Editor:
On Sept. 17, Canada signed on to the global Arms Trade Treaty (ATT). Canada is the 105th state party to do so, nearly five years after the treaty was established.
The goal of “Canada’s accession to the ATT should be about more than a simple strengthening of national export control standards,” write Cesar Jaramillo and Kenneth Epps of Project Ploughshares. “Canada is the third-largest arms supplier to Saudi Arabia in recent years, as well as a supplier to other Middle Eastern states fighting in Yemen. There may be an economic price to pay to comply with domestic and international arms control regulations. But the human cost of an unregulated arms trade is much higher.”
Saudi Arabia is one of the world’s worst violators of human and women’s rights. As a signator of the ATT, Canada’s foreign minister is now obliged to review the risks that weapons transfers could be used to commit serious violations of human rights.

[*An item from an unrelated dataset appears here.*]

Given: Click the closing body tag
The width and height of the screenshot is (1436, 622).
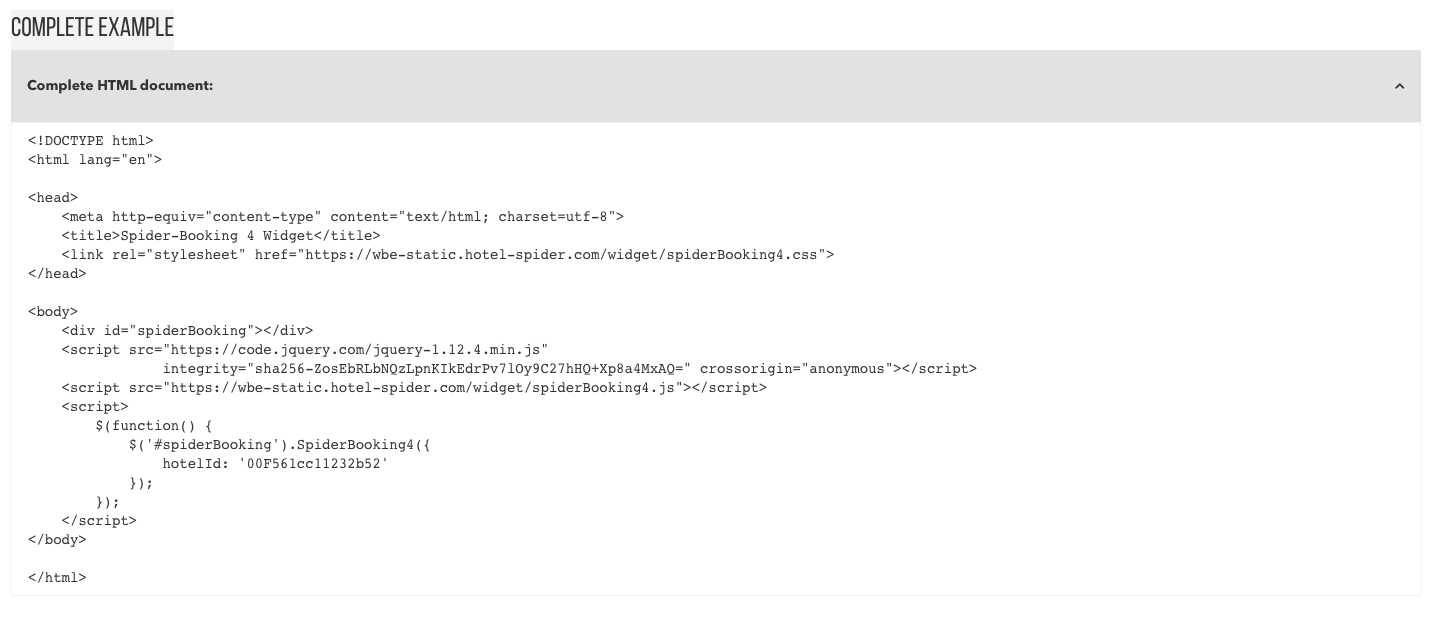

We share humanity with all, and therefore urge our foreign affairs minister, Francois-Phillippe Champagne, and Prime Minister Justin Trudeau to review and cancel all further shipments of weaponry to Saudi Arabia. It is a shameful trade.
If you feel concern about Global Affairs Canada, which ignores the links between weaponry and human rights violations committed by Saudi Arabia, write or email our foreign affairs minister, Champagne, and our prime minister, Trudeau.
Let us begin the new year with consciousness of our shared humanity.